FTSE 100 vs FTSE 250 vs FTSE All-Share
The FTSE 250 covers the next 250 largest UK-listed companies and is more domestically focused. The FTSE All-Share combines the FTSE 100, FTSE 250, and FTSE SmallCap, covering around 600 companies and representing approximately 98 per cent of UK market capitalisation. The FTSE All-World is a global index covering around 4,000 companies in 50 countries.
The FTSE 100's Historical Performance
The FTSE 100 has historically delivered lower total returns than the US S&P 500 in capital terms. However, it has traditionally offered a higher dividend yield — often 3 to 4.5 per cent — partly compensating for lower price growth. One reason for the relative underperformance is its heavy weighting towards old economy sectors like energy, mining, and financials, combined with limited exposure to fast-growing technology companies that dominate US indices.

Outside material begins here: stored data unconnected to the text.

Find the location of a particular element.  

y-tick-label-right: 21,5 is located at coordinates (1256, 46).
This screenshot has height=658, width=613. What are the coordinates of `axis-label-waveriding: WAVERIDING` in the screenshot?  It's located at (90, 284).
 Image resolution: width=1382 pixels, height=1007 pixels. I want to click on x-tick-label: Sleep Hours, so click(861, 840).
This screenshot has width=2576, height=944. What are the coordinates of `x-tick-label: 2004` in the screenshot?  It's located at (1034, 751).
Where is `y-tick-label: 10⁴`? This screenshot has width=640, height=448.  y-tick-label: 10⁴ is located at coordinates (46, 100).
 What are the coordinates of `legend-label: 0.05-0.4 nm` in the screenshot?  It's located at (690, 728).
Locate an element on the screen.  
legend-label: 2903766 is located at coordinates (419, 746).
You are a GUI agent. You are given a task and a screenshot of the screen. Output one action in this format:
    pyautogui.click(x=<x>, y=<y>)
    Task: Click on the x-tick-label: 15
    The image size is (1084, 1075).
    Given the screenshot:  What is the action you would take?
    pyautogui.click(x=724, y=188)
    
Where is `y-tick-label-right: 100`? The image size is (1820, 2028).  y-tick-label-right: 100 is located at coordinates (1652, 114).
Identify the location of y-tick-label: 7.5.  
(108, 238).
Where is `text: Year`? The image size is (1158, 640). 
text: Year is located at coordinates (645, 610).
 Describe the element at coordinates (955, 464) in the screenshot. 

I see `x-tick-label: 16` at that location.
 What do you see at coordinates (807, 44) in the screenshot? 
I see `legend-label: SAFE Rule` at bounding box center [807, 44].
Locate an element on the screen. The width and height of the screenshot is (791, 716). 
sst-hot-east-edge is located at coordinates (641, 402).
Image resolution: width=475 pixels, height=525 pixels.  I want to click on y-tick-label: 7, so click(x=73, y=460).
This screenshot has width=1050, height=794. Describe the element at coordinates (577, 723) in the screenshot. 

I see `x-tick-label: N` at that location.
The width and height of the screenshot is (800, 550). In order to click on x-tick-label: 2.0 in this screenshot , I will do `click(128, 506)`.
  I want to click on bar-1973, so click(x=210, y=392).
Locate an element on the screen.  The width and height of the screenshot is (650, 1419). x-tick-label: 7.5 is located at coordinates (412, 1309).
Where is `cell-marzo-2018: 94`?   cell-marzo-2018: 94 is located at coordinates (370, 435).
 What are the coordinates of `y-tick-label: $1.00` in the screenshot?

Should UK Investors Focus on the FTSE 100?
Many UK investors have a natural bias towards the FTSE 100. However, putting all your investment eggs in one geographical basket is rarely optimal. Most financial experts recommend UK investors hold a globally diversified portfolio, of which UK stocks might form 10 to 25 per cent of the equity allocation. The FTSE 100 can be part of a diversified strategy but should not be the whole story.
How to Invest in the FTSE 100
The iShares Core FTSE 100 ETF (ISF) and the Vanguard FTSE 100 ETF (VUKE) both track the index at very low cost — around 0.07 to 0.09 per cent OCF. These can be held in a Stocks and Shares ISA on most platforms. The Vanguard FTSE UK Equity Index Fund and HSBC FTSE 100 Index Fund offer similar exposure as traditional unit trusts. Any major UK investment platform will allow you to invest in these funds, including Vanguard UK, Hargreaves Lansdown, AJ Bell, InvestEngine, Trading 212, and Freetrade.
A Note on Dividends
The FTSE 100 has historically been one of the more generous dividend-paying indices in the world. Many of its largest constituents — Shell, Rio Tinto, Unilever, HSBC — pay substantial dividends. FTSE 100 ETFs pass these dividends on to investors either as cash distributions or as reinvested units, depending on whether you hold an income or accumulation share class. For most long-term investors, choosing the accumulation class accelerates compound growth and is more tax-efficient within an ISA.